**Task prompt**
The lines to copy run from the one containing "Where should I" to the last line of the entries; output those lines exactly and only them, without pictures.

**Supplied data**
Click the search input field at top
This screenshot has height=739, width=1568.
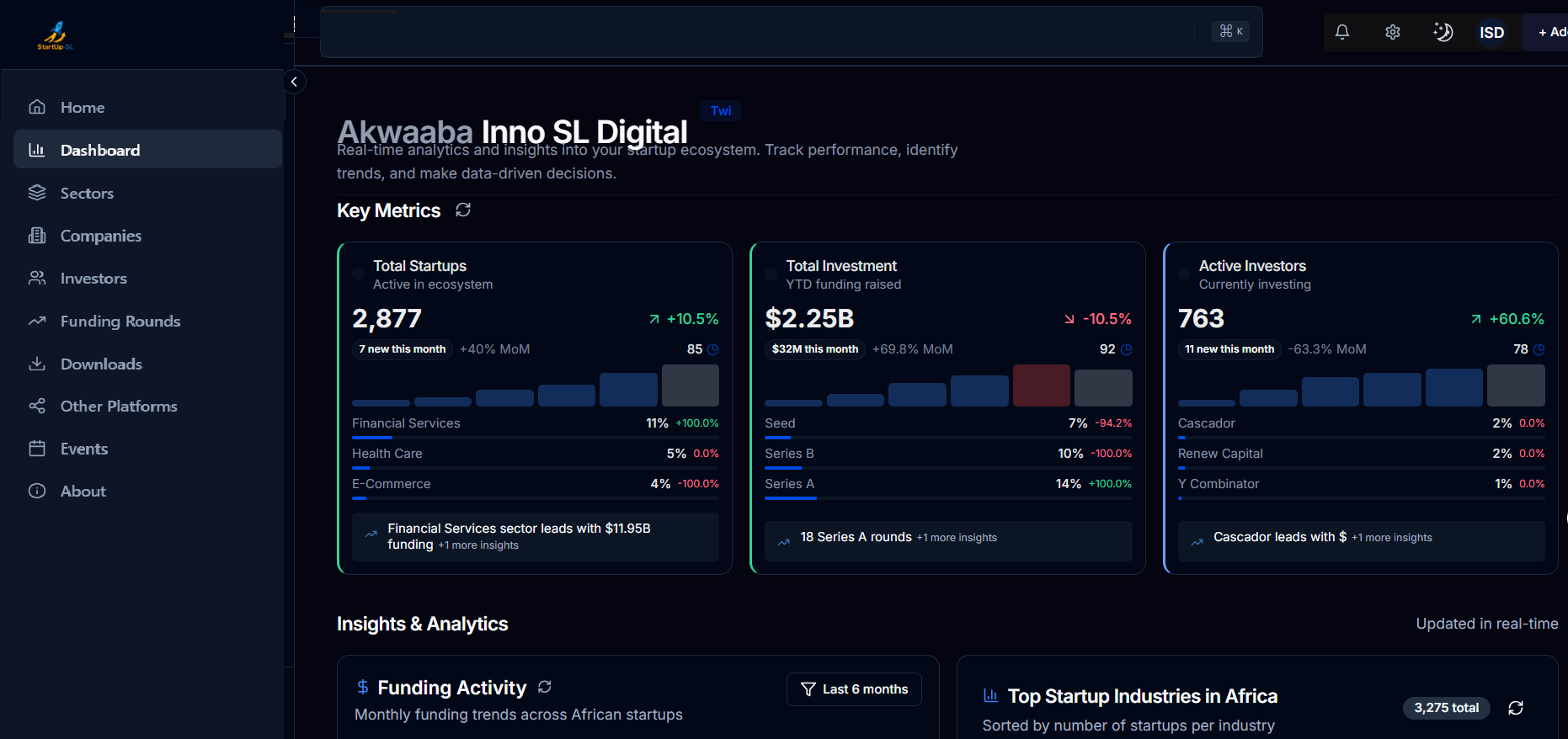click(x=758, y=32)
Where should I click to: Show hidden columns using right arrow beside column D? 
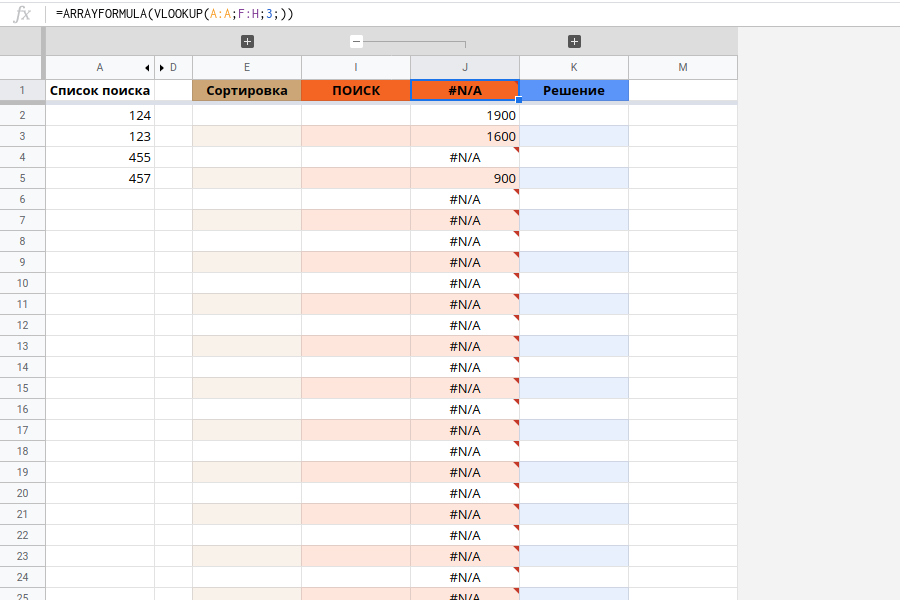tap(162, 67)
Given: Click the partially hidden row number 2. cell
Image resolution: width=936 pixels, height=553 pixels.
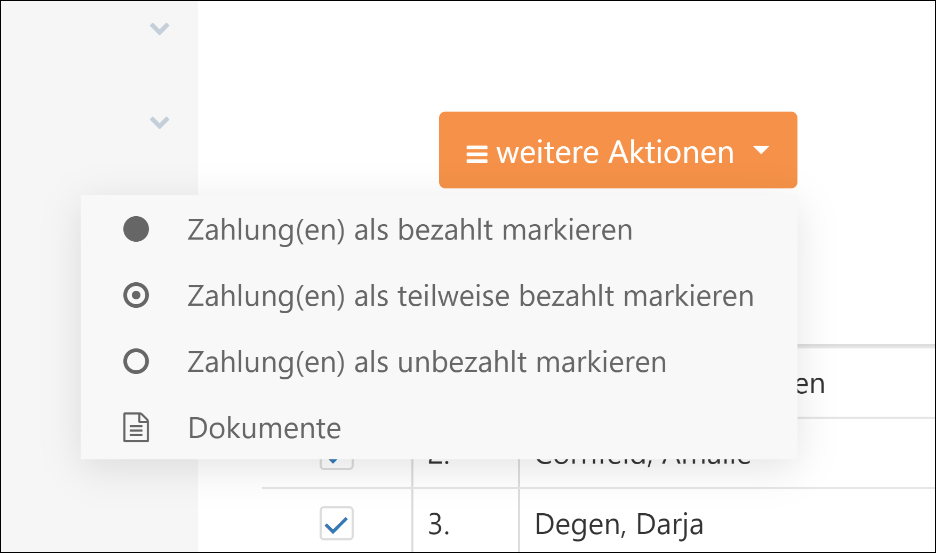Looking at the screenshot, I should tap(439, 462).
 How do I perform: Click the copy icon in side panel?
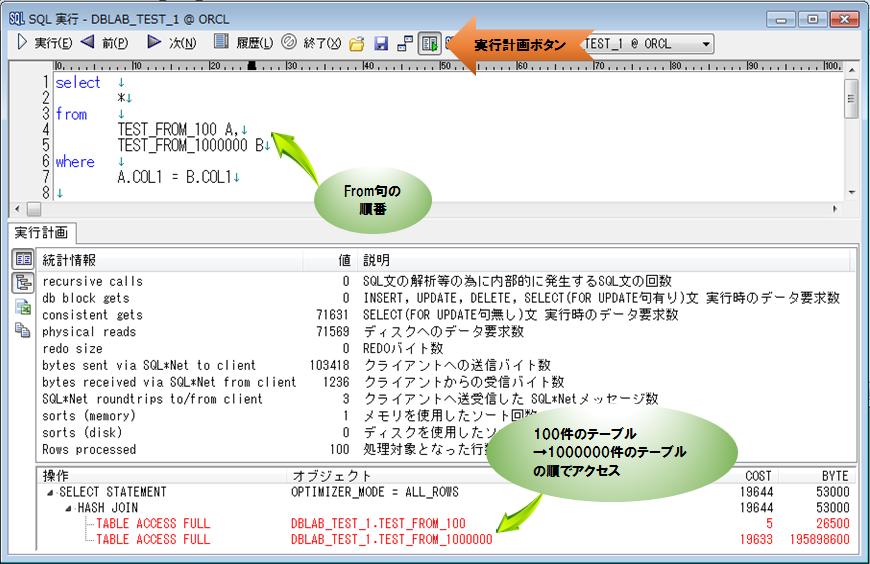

**Result for this exercise**
Where should I click to: Show hidden columns using right arrow beside column D? 
tap(162, 67)
Given: Click the partially hidden row number 2. cell
Image resolution: width=936 pixels, height=553 pixels.
Looking at the screenshot, I should tap(439, 462).
 How do I perform: Click the copy icon in side panel?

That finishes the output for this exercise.